ある意味現代日本の、バブル期の土地神話のようなものかもしれない。すべてではないが、盲信的に土地の価値を信じる、という点では共通している。
「……では具体的に、中将殿(純正)はわれら浦上にはどれほどの知行を、とお考えなのでしょうか」
行雄は不安げな表情を見せまいと、必死で隠しているようである。
「そうですな、浦上御家中の高は、備前美作の直轄地で十二、三万石とお見受けするがいかに?」
「はい、おそらくは」
「ではいくつかありますが、ご不安なら最初はそのまま本領安堵でいかれればよろしい」
「それでよろしいのですか?」
「かまいませぬ。ただし、他の国人衆は浦上の庇護下ではなく、この小佐々の庇護下になり申す。おそらく中小の国人は俸禄を選びましょう。
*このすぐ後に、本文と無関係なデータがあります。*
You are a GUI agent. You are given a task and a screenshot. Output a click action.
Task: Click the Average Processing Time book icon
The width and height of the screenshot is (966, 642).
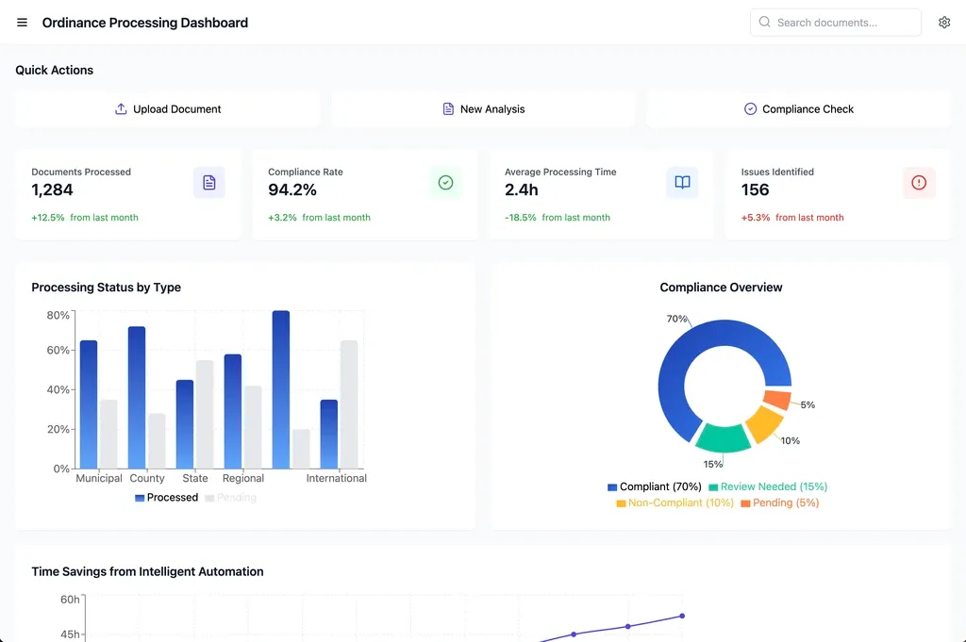(682, 183)
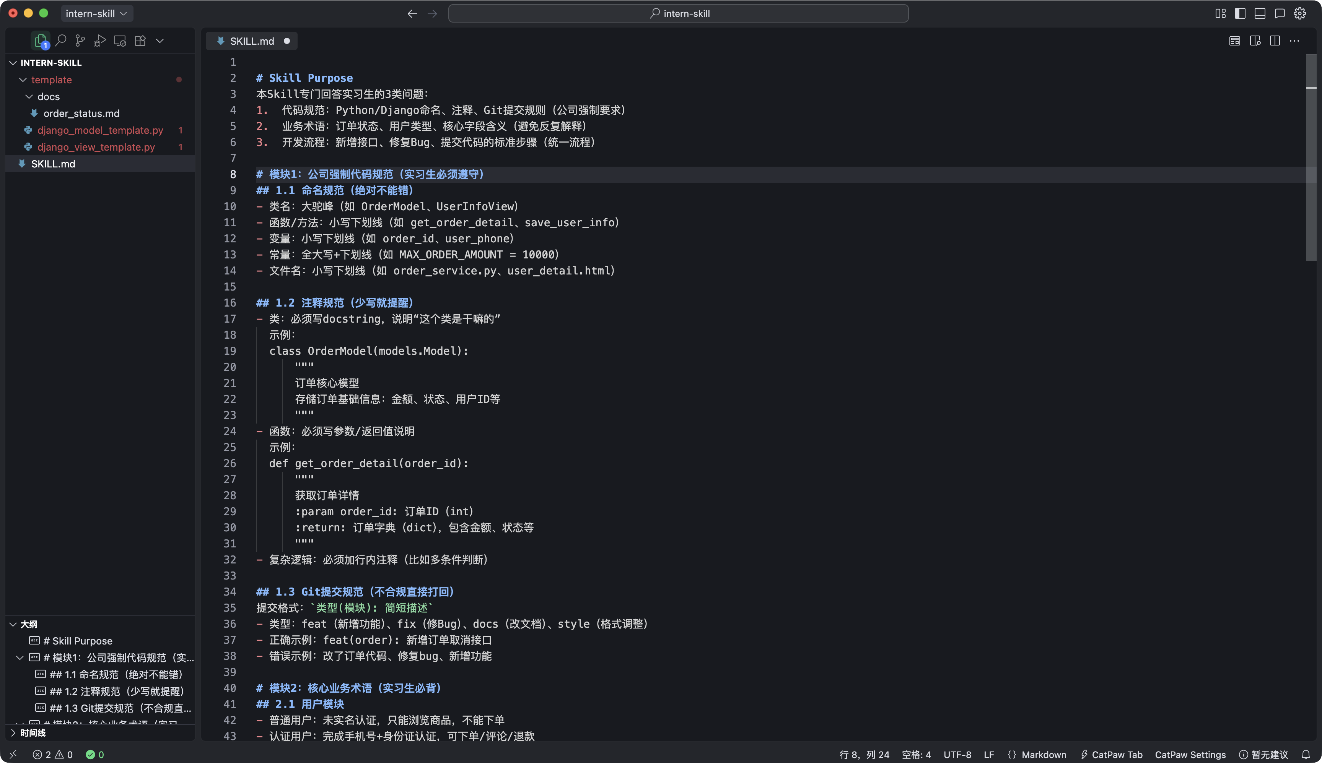Open the intern-skill project dropdown
The width and height of the screenshot is (1322, 763).
(x=96, y=14)
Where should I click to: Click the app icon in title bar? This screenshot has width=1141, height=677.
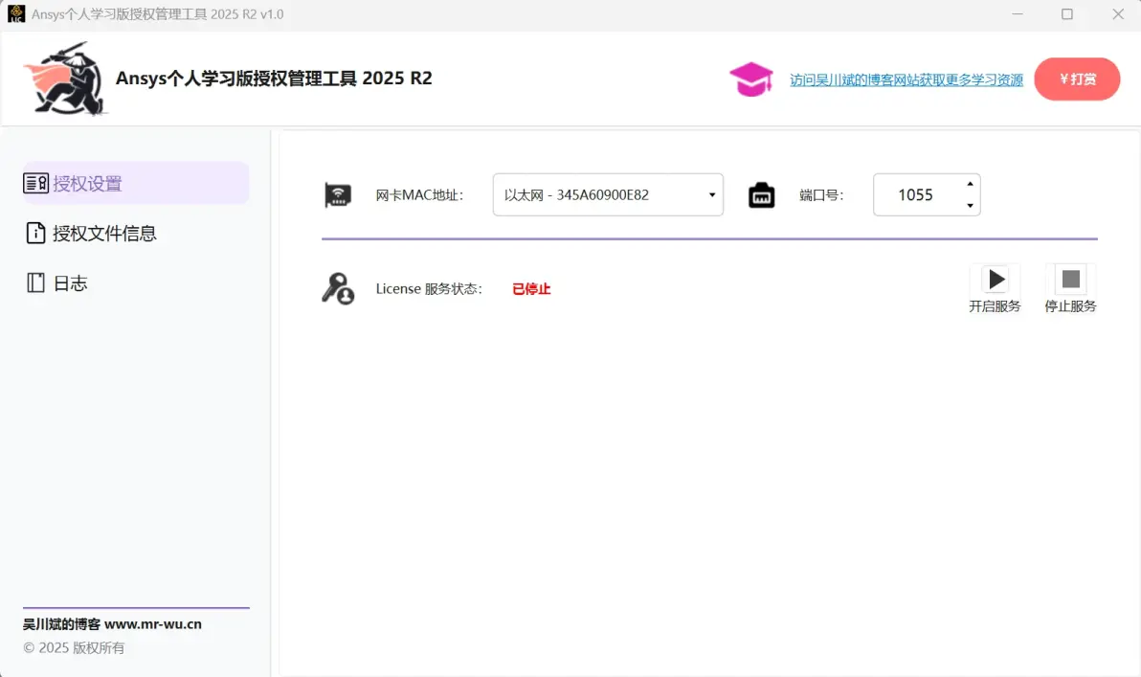point(16,13)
実入りが大きいですからな」。
「……」
行雄は考えている。もちろん国元に帰って主君に話し、判断を仰がなければならない事案である。しかしその前に自分なりの結論を出しておきたかった。
当然ながら国人にも選んでいただきまする、それから……と利三郎は続ける。
「これまでと変わらぬ故、追加の俸禄はさほどありませぬ。領内の事はご自身でやりなされ。小佐々からの賦役はありませぬが、軍役はそれ相応にございます」
利三郎は、知行が減るにつれ、仕事の成功報酬が増えるという説明も加えた。
最初は本領安堵の大名もいたが、小佐々家中の大名はほとんどがこれに移行している。知行地を少なく、そして銭での実入りを多く。
そう説明した。
固定給が減る代わりに、歩合の比率が増えるような感覚である。仮に同じ売り上げでも、インセンティブが10万から50万の開きがあるような状態だ。
「なるほど、わかり申した」
行雄は忘れぬように紙に内容を記す。最後の確認をして部屋を出ようとするが、ああそれから、と利三郎に呼び止められた。
「どのような決断をされようとも構いませぬが、ひとまず条件を受け入れて本領を安堵させ、周りの国人とも連絡を密にして、いざという時には、という浅はかな考えだけは、止めておきなされ」
行雄の体がわずかに震えたのを利三郎は見逃さなかった。
「わが主君は家臣から『甘い』と言われるほど寛大であるが、裏切り者には一分の情も持ち合わせておらぬ故、浦上の名はこの地から消え失せまするぞ」
利三郎は笑ってはいるが、目の奥では行雄の一挙手一投足をとらえていた。